EPJ E Highlight - Active Brownian particles have four distinct states of motion

Details

Published on 17 May 2023

Depending on the friction and external bias forces they experience, self-propelled Brownian particles will take on one of four possible states of motion. The discovery could help researchers to draw deeper insights into the behaviours of these unique systems in nature and technology.

Active Brownian motion describes particles which can propel themselves forwards, while still being subjected to random Brownian motions as they are jostled around by their neighbouring particles. Through new analysis published in EPJ E, Meng Su at Northwestern Polytechnical University in China, together with Benjamin Lindner at Humboldt University of Berlin, Germany, have discovered that these motions can be accurately described using four distinct mathematical patterns.

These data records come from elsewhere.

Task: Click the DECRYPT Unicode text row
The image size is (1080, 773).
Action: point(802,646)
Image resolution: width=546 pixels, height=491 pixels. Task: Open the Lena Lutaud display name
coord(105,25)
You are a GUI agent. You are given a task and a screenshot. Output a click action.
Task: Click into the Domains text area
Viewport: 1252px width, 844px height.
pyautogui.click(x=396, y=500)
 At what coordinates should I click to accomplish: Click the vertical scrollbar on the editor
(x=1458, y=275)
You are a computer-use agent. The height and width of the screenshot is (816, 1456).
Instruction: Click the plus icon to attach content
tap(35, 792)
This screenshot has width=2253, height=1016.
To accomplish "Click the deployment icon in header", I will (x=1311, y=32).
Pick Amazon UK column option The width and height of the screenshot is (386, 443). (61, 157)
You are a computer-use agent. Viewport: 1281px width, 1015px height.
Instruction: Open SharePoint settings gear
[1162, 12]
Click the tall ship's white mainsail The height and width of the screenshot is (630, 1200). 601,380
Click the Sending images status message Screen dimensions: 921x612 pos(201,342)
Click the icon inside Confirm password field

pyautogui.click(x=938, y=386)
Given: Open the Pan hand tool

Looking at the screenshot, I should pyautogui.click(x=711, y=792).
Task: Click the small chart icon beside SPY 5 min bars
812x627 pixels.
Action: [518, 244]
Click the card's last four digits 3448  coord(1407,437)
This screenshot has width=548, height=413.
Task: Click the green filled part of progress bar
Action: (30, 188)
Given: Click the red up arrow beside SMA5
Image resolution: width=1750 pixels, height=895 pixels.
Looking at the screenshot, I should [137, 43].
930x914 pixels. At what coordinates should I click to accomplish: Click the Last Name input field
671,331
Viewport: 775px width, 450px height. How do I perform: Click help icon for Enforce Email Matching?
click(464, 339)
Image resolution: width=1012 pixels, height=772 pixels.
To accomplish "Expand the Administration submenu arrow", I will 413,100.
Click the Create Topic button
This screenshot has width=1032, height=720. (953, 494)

Active Brownian particles can be found across a diverse array of scenarios in nature: from sub-cellular structures pulled along by biomolecular motors, to movements of entire herds of animals, which can act collaboratively to find food or evade predators more easily. Recently, researchers developed artificial particles which behave in strikingly similar ways to their natural counterparts – presenting exciting new opportunities in medicine robotics, and many other fields of cutting-edge research. Ultimately, Su and Lindner’s discoveries could lead to fascinating new insights into how these systems behave.

The motions of Active Brownian particles are already known to depend on the friction they experience, as well as external bias forces, which skew their paths in specific directions. Using computer simulations active Brownian systems, backed up by simple calculations, Su and Lindner discovered that variations in these two parameters can force the systems into one of four possible states.

When a balance emerges between biased active driving forces, and the friction experienced by a particle, it will enter a ‘locked’ state – confining its motion to a small region. When its driving force instead dominates over friction, the particle will move persistently in a mostly straight line: entering a ‘driving’ state. Alternatively, the particle can switch back and forth between locked and running states, or between two different running states. When the system is subjected to random noise, the average speed of the particles will change depending on the intensity of the noise – but their motions still stay in one of these four states.